You may have had this experience: finally settling down with that book you’ve been meaning to read or the paperwork you’ve been meaning to do, only to find that you just can’t focus. If there are other demands on your attention—kids, for example—sustained concentration can seem near impossible.
This unpleasant problem feels like a modern one, and research backs that up, suggesting our digital addictions are destroying our ability to concentrate. But if it makes you feel any better, parents haven’t really had an attention span to speak of for most of the last century.
“There comes a moment in every mother’s life when she takes up a book or serious article in a magazine and finds that she cannot fix her attention upon it, that she has lost her power of concentration,” educator Jessica Cosgrave wrote in the 1929 parenting manual The Psychology of Youth: A Book for Parents. (The book is out of print but was recently spotted and highlighted by Lyndsey Jenkins, a doctoral candidate in history at Oxford University.) Cosgrave continued:
If she has once had that power to an unusual degree, she will probably find that it has only become diminished by the duties of the recent years, and by a little effort she can bring it back. If, however, her power of sustained attention was never very good, she may sigh hopelessly and feel that what little power she had is gone forever.
The founder of Finch College, a girls’ preparatory school in New York, Cosgrave prepared young women for lives of near-constant industriousness at home and in work. She believed women’s lives should unfold according to a strict and unvarying schedule: education until the age of 22, work until 26, stay home raising at least four children (any fewer would allow too much idle time) until about 40, before resuming work or politics until the age of 70. (At this point, presumably, a good Cosgrave Woman would be permitted to survey her achievements with satisfaction and die.)

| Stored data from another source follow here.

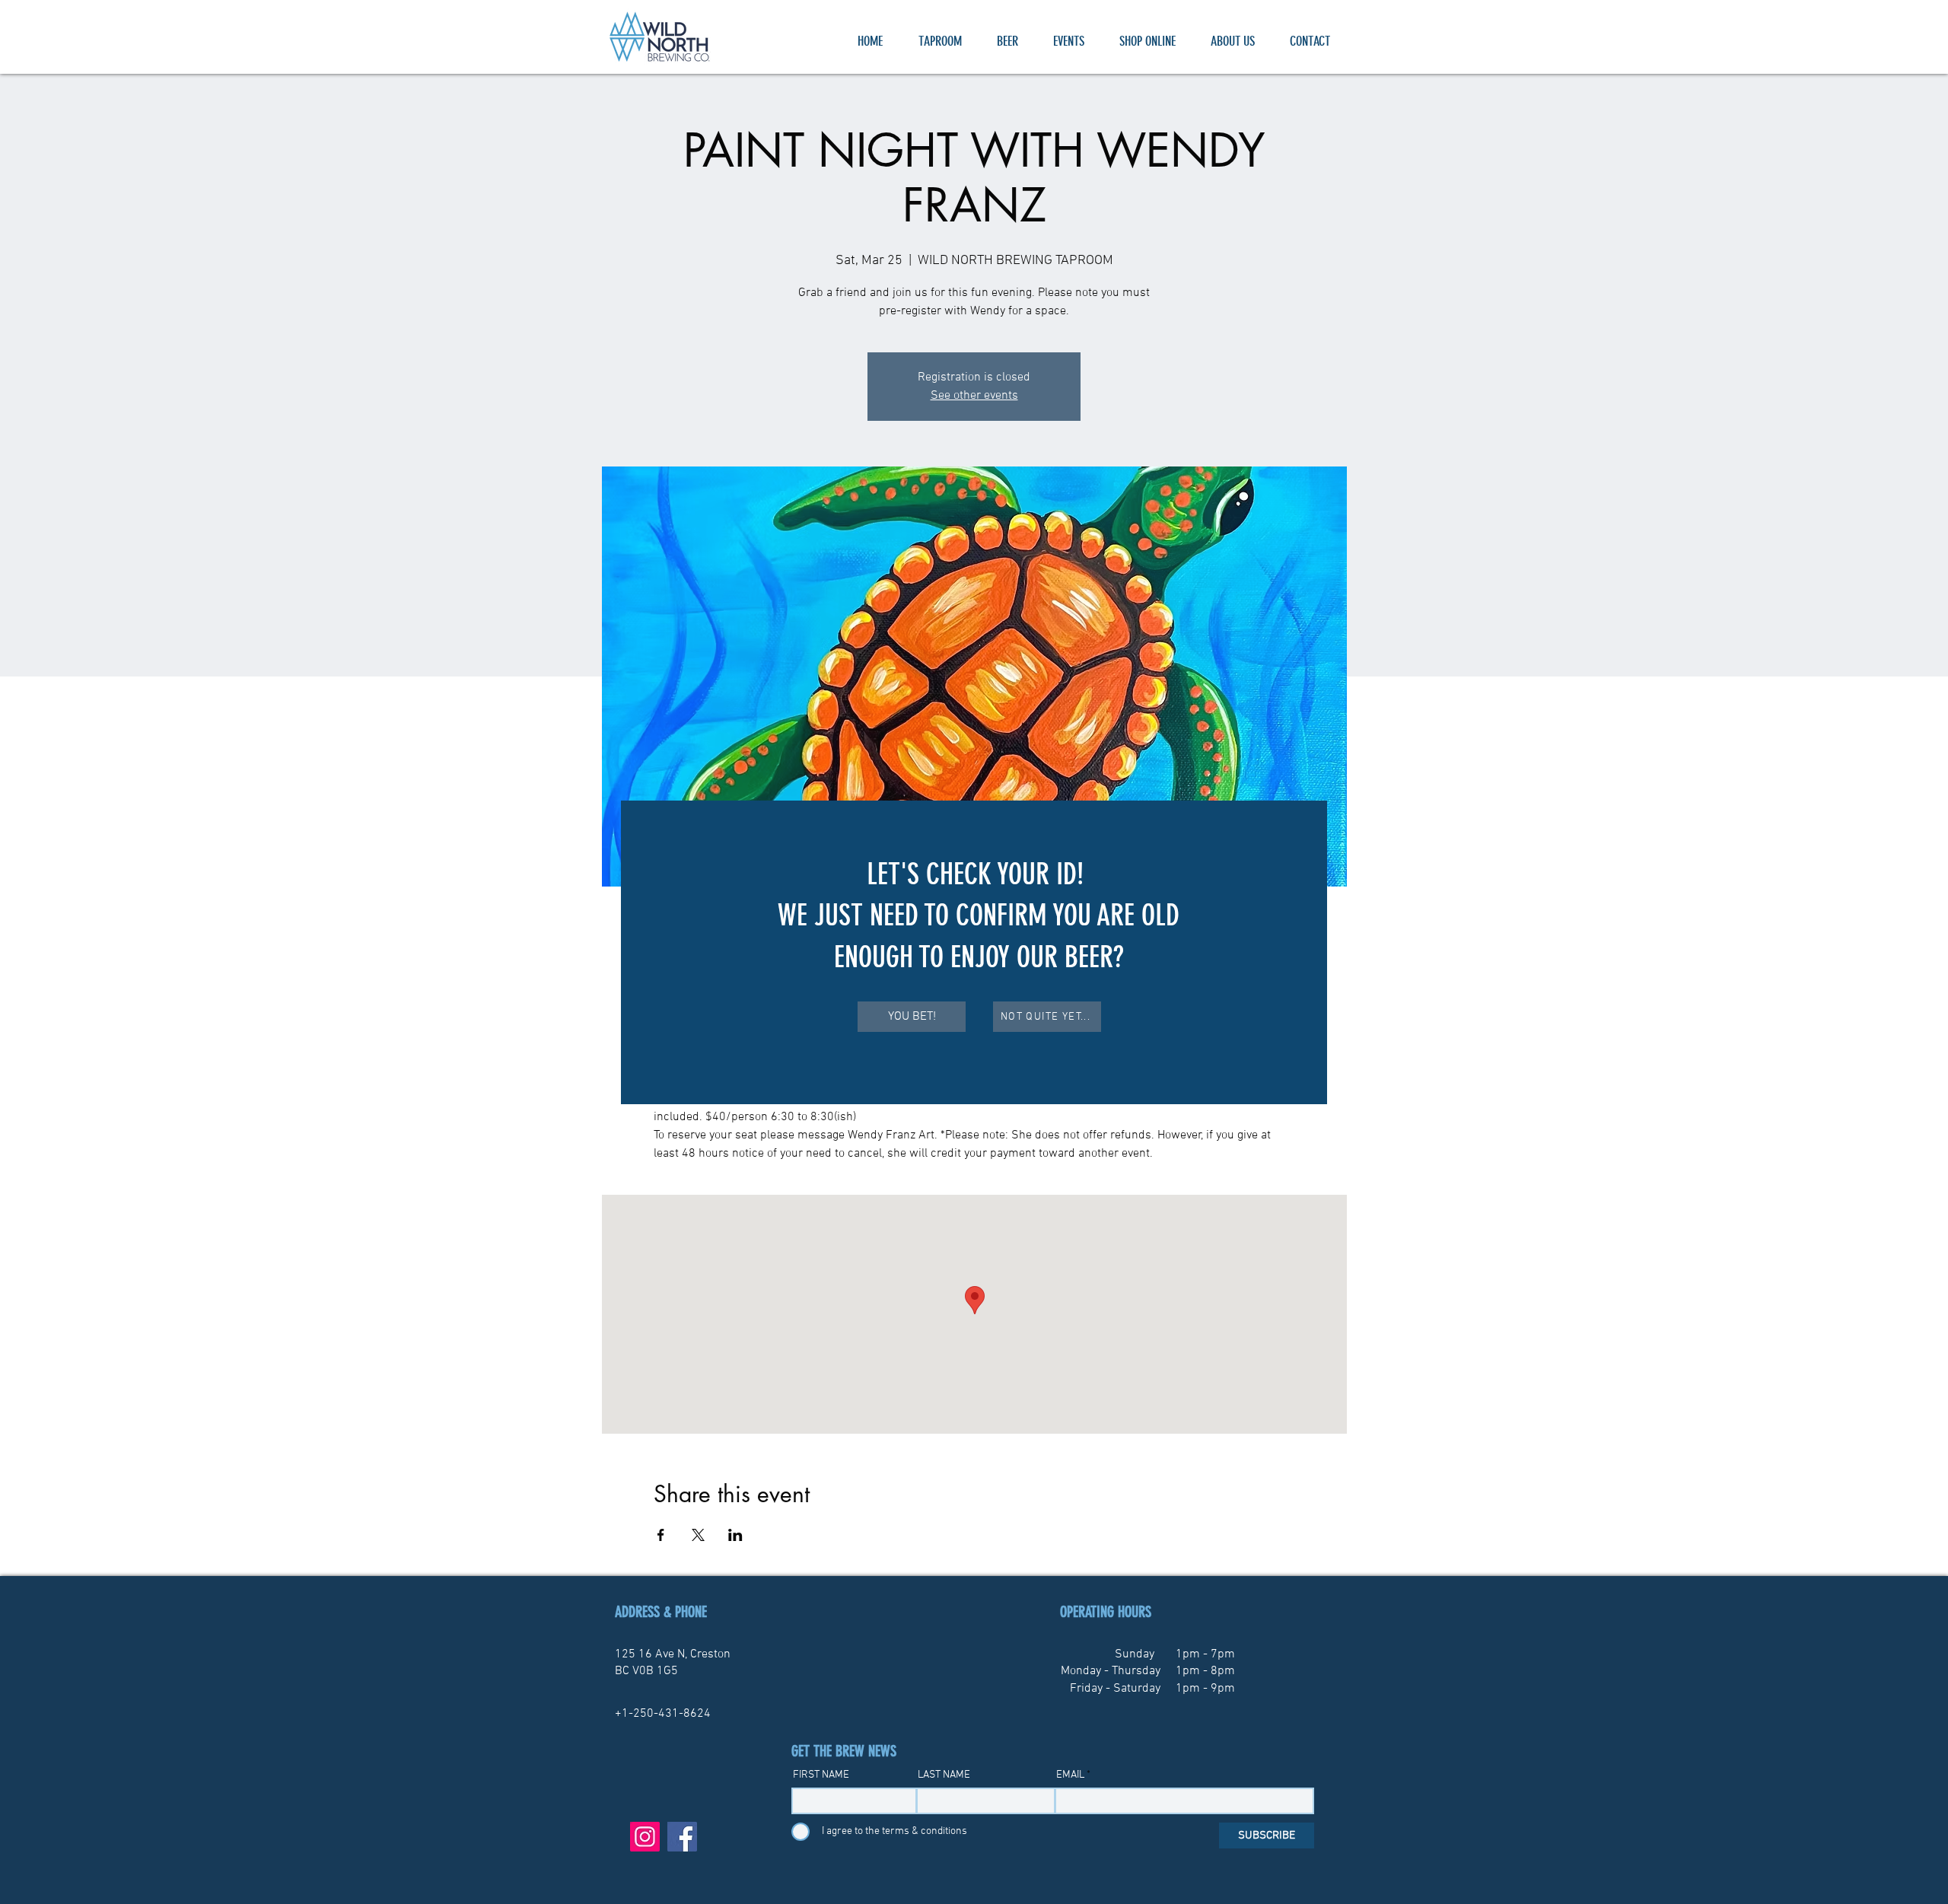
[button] (912, 1016)
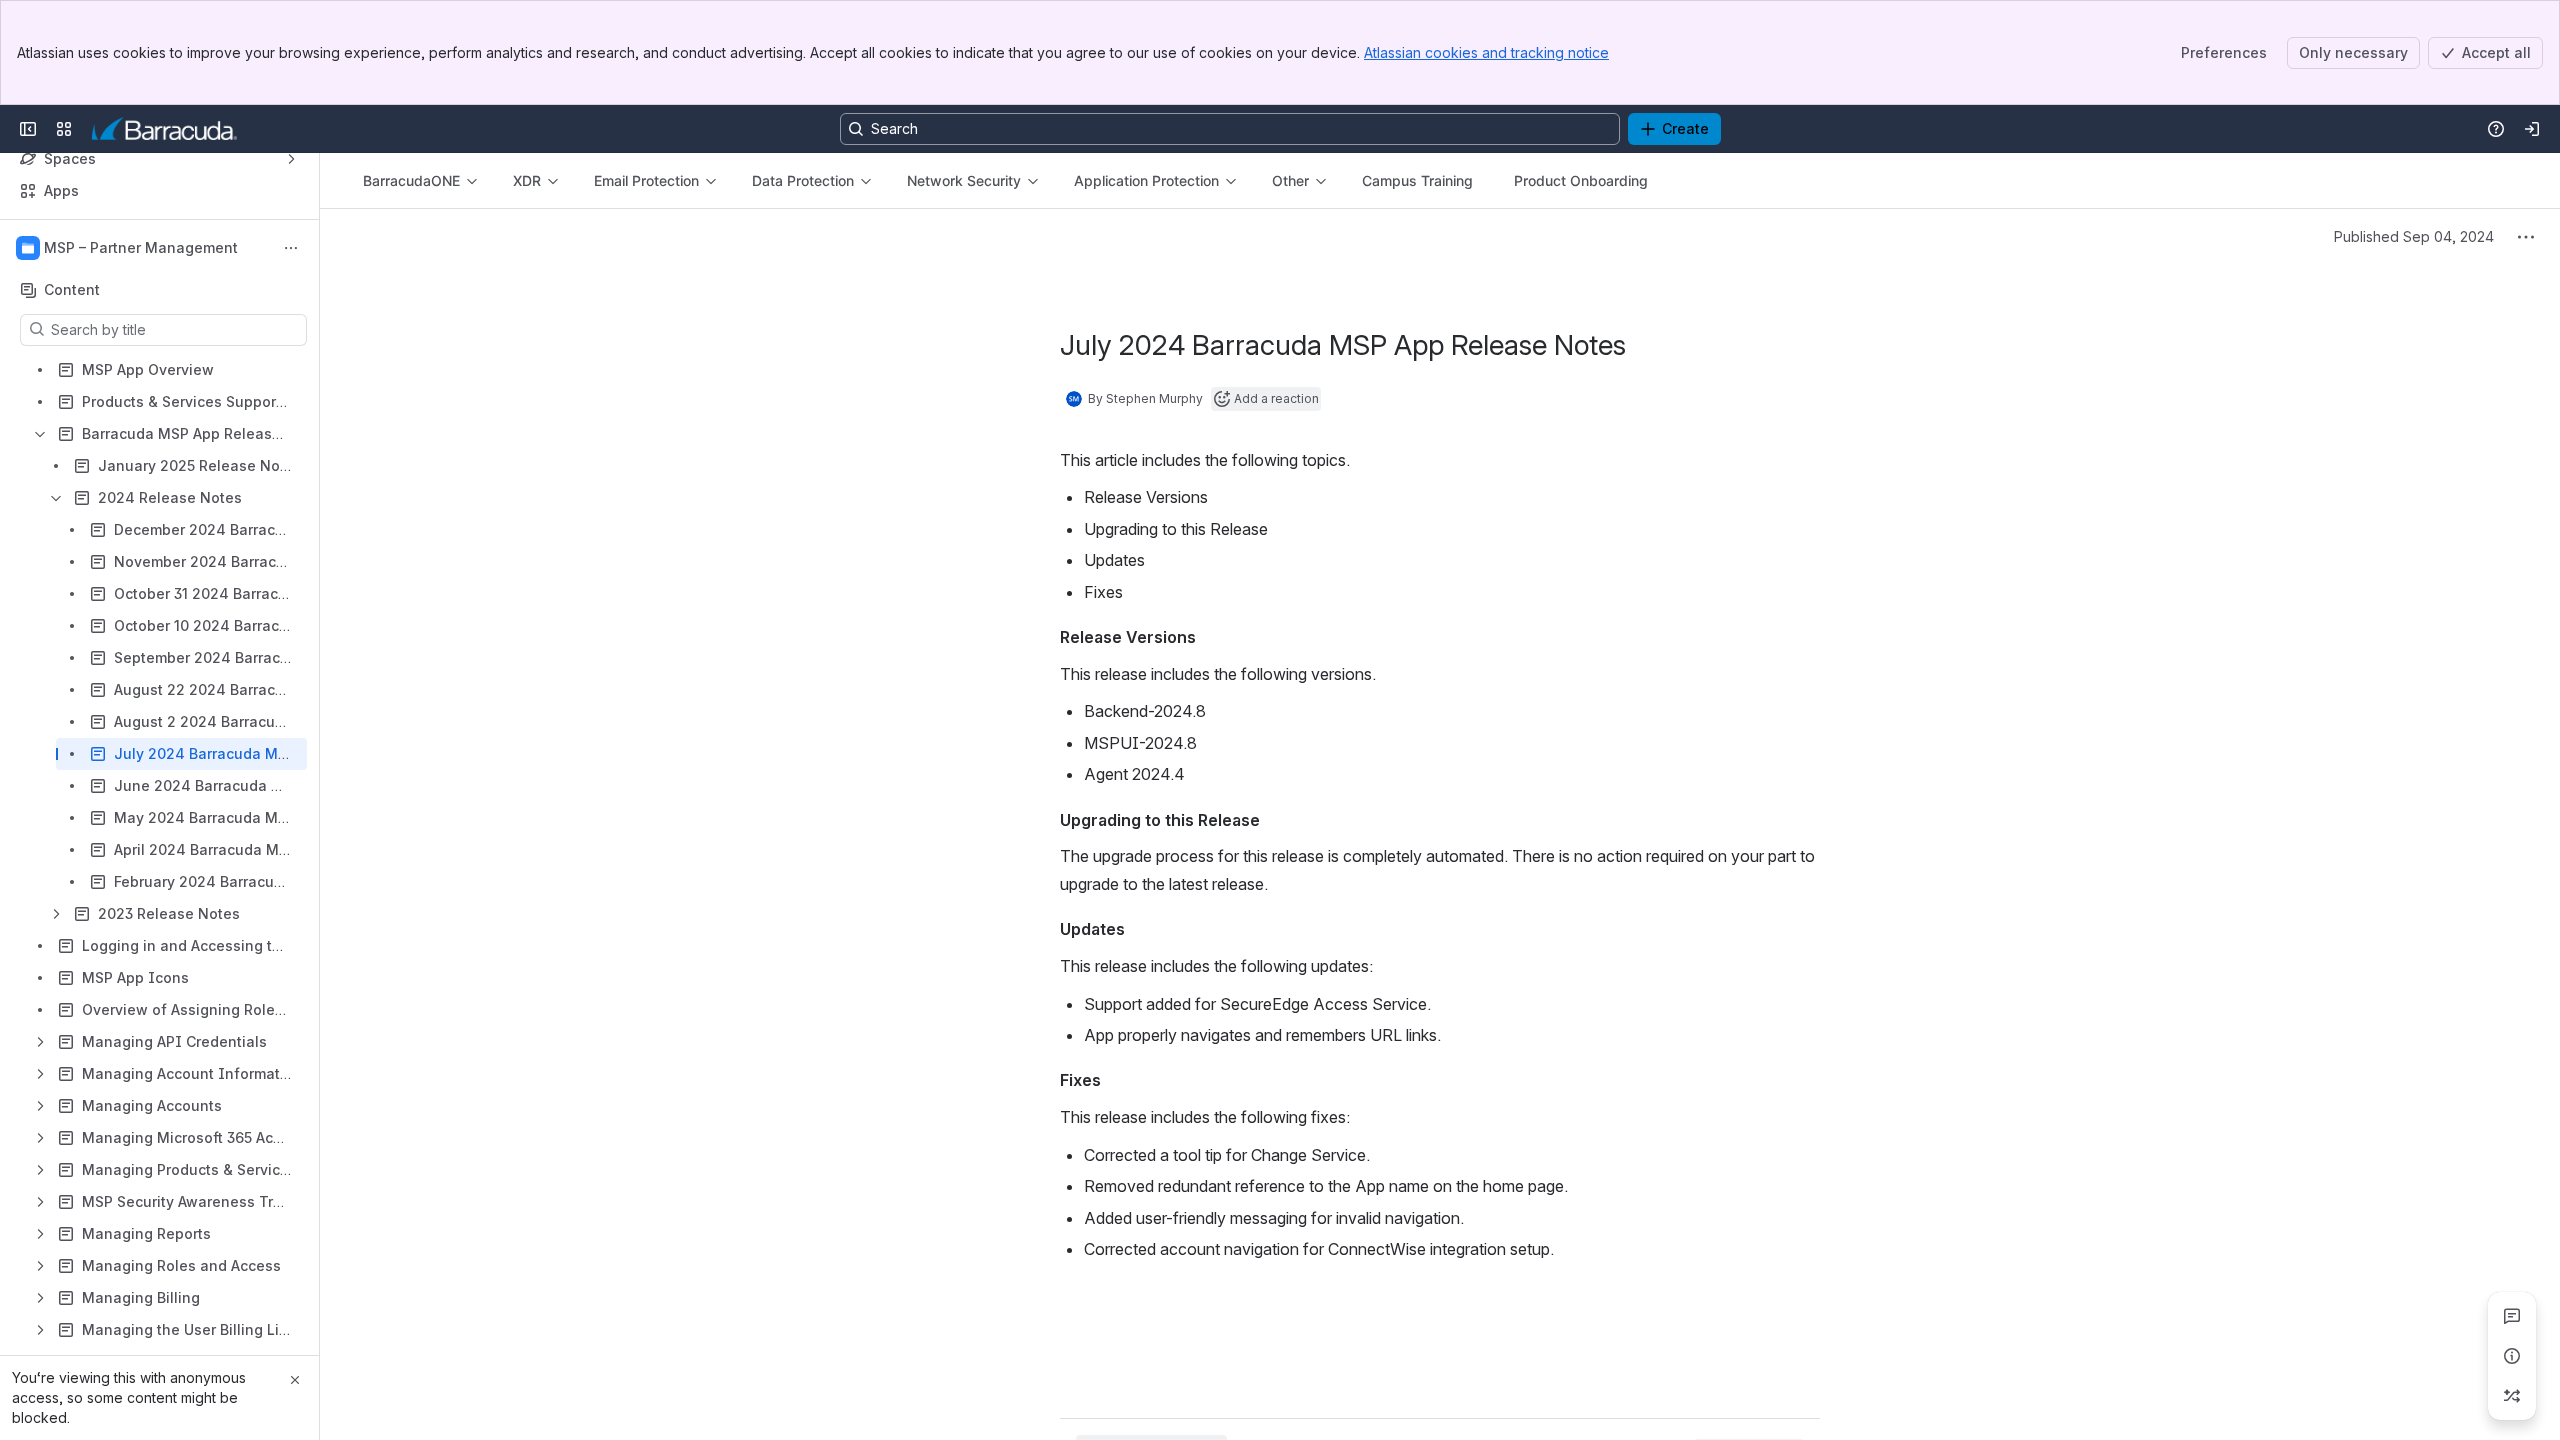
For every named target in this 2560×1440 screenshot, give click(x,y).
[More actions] (291, 248)
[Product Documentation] (164, 129)
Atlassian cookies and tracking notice (1486, 52)
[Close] (295, 1380)
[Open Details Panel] (2512, 1356)
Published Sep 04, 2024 (2414, 236)
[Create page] (2512, 1396)
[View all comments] (2512, 1316)
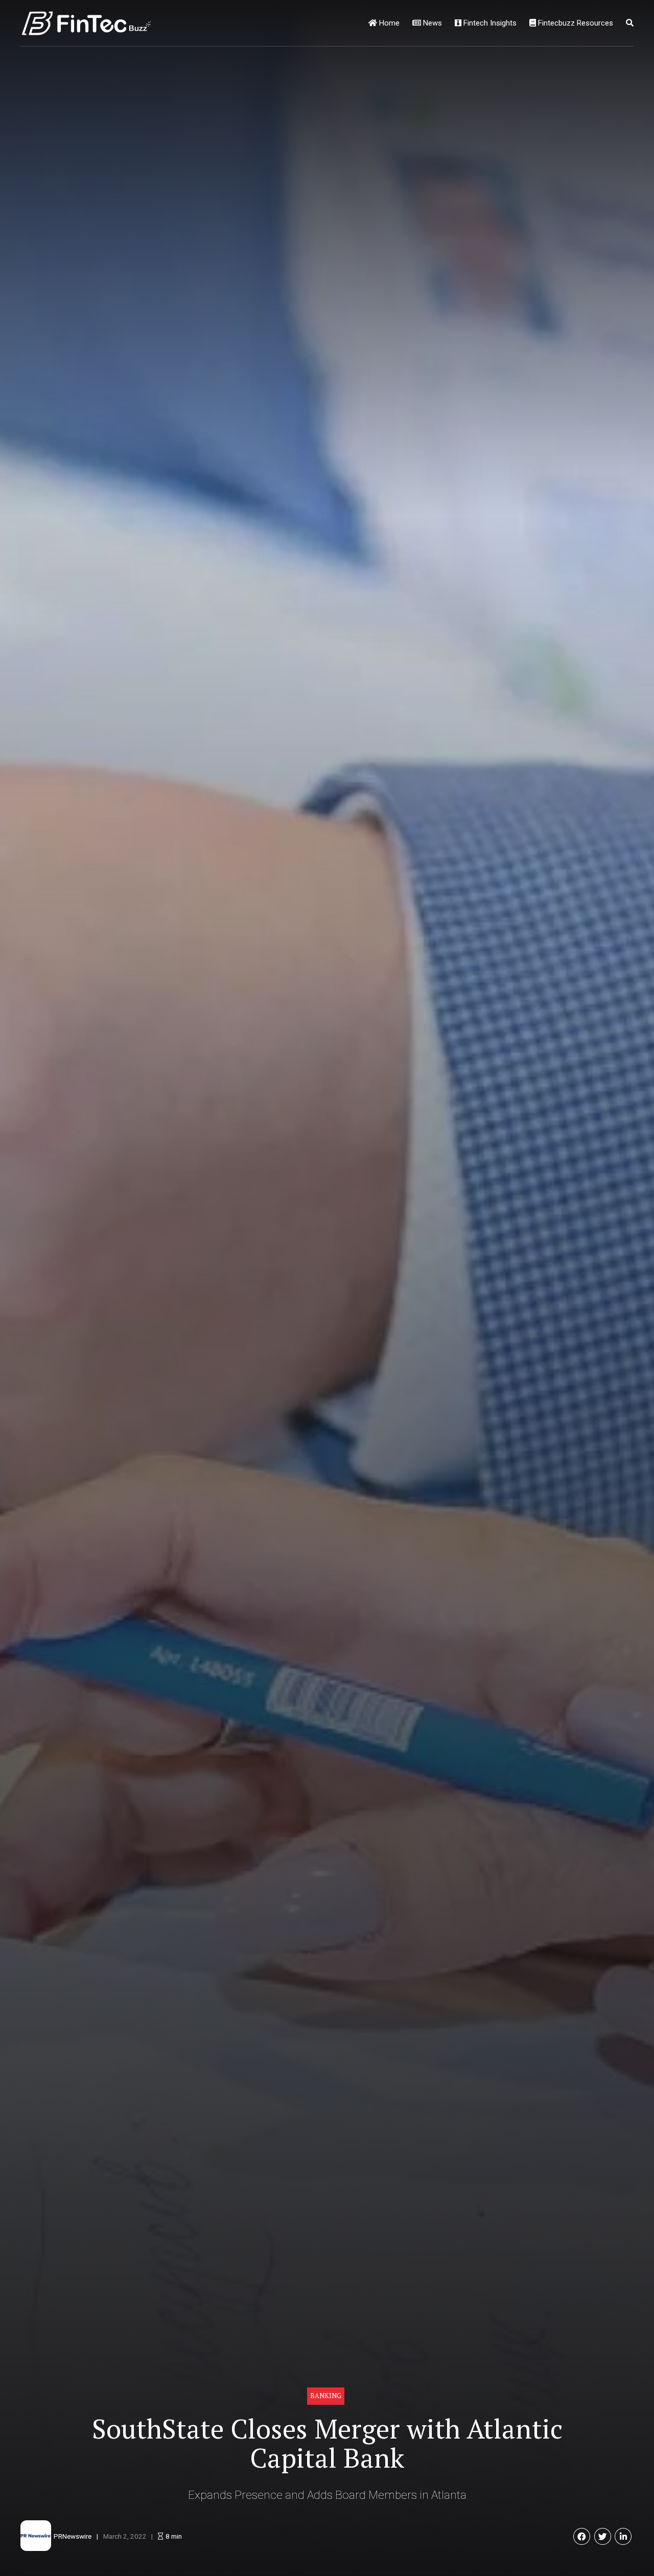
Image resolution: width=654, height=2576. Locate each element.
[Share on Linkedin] (623, 2536)
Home (388, 23)
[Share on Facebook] (581, 2536)
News (431, 23)
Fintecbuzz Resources (574, 23)
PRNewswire (72, 2536)
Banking (325, 2396)
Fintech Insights (489, 23)
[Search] (630, 23)
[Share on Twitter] (602, 2536)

Such a prescriptive view would probably be unpopular today, but Cosgrave was also an early advocate for a recognizably modern form of parenting: one that harnessed new developments in psychology and behavioral science for the benefit of children and the people rearing them.
The concentration deficit plaguing parents today is nothing new. Neither are arguments about technology. “The telephone, automobile, and moving pictures have made a totally new environment for our growing children, and have caused a real chasm between the generations,” she wrote, several decades before the Snap IPO.